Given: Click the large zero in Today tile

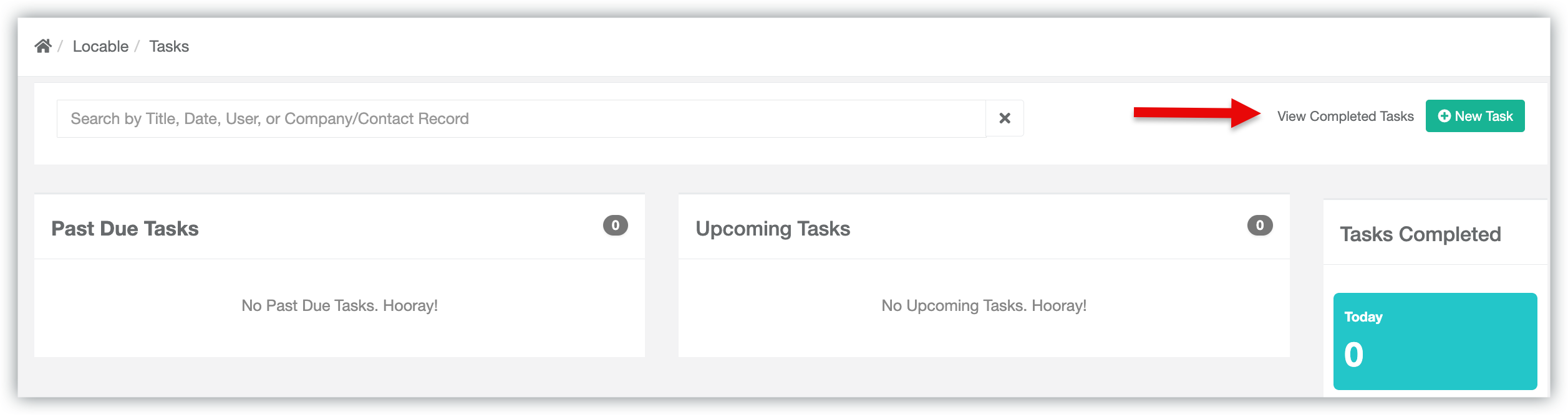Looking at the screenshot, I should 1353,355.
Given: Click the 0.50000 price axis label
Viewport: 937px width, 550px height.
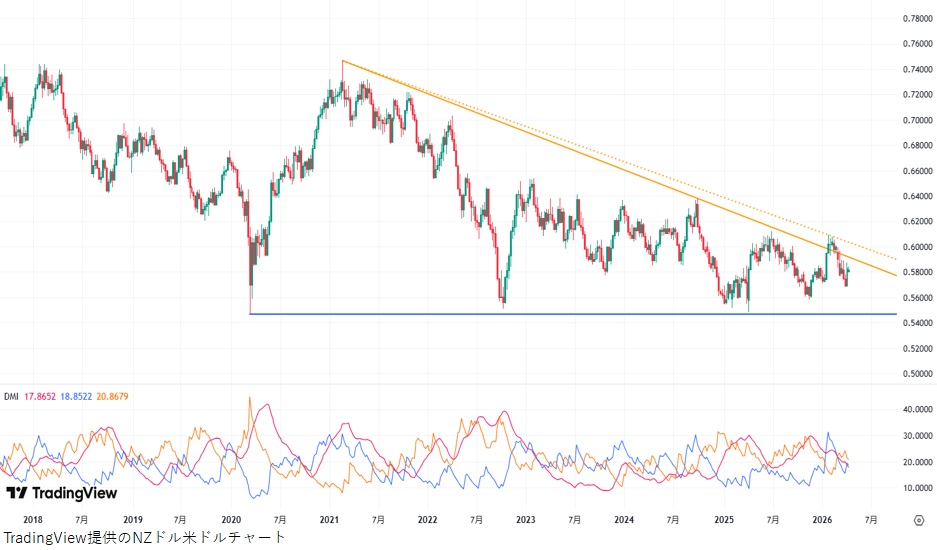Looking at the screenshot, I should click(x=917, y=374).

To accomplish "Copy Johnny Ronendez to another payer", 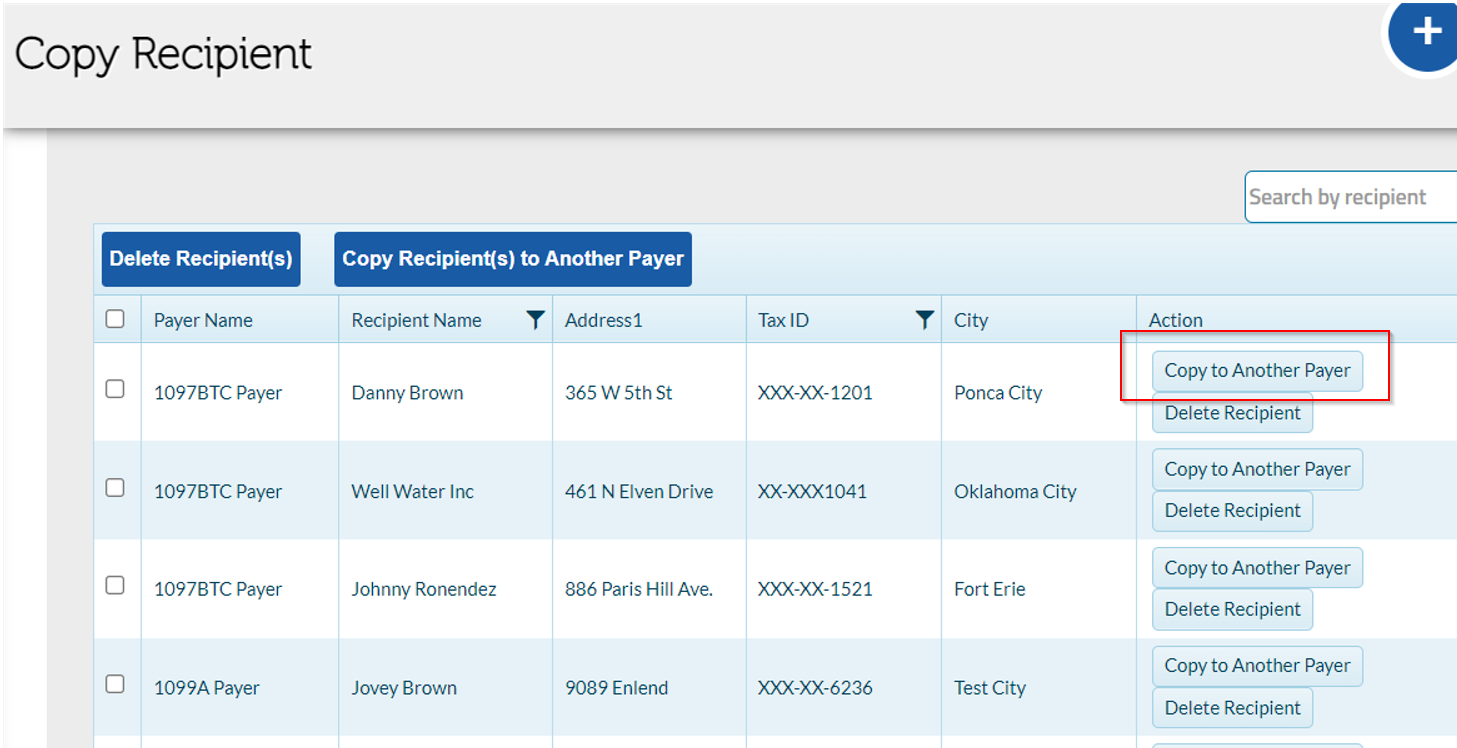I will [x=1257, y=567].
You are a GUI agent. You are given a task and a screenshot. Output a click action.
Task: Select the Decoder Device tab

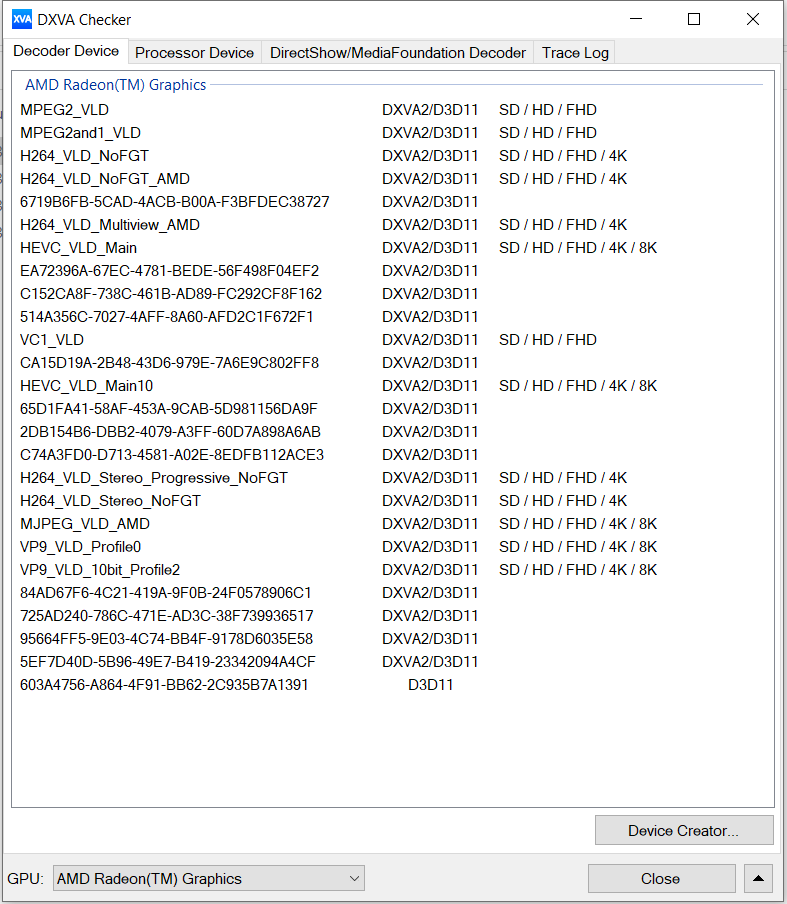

+ + + + + + +

> _TASK DETAILS_
The required output is the line containing "You are a GUI" plus every line after it to the end of the data, copied exactly and with no pictures.

> _OUTPUT FOR THIS TASK_
You are a GUI agent. You are given a task and a screenshot. Output a click action.
Task: Select the Decoder Device tab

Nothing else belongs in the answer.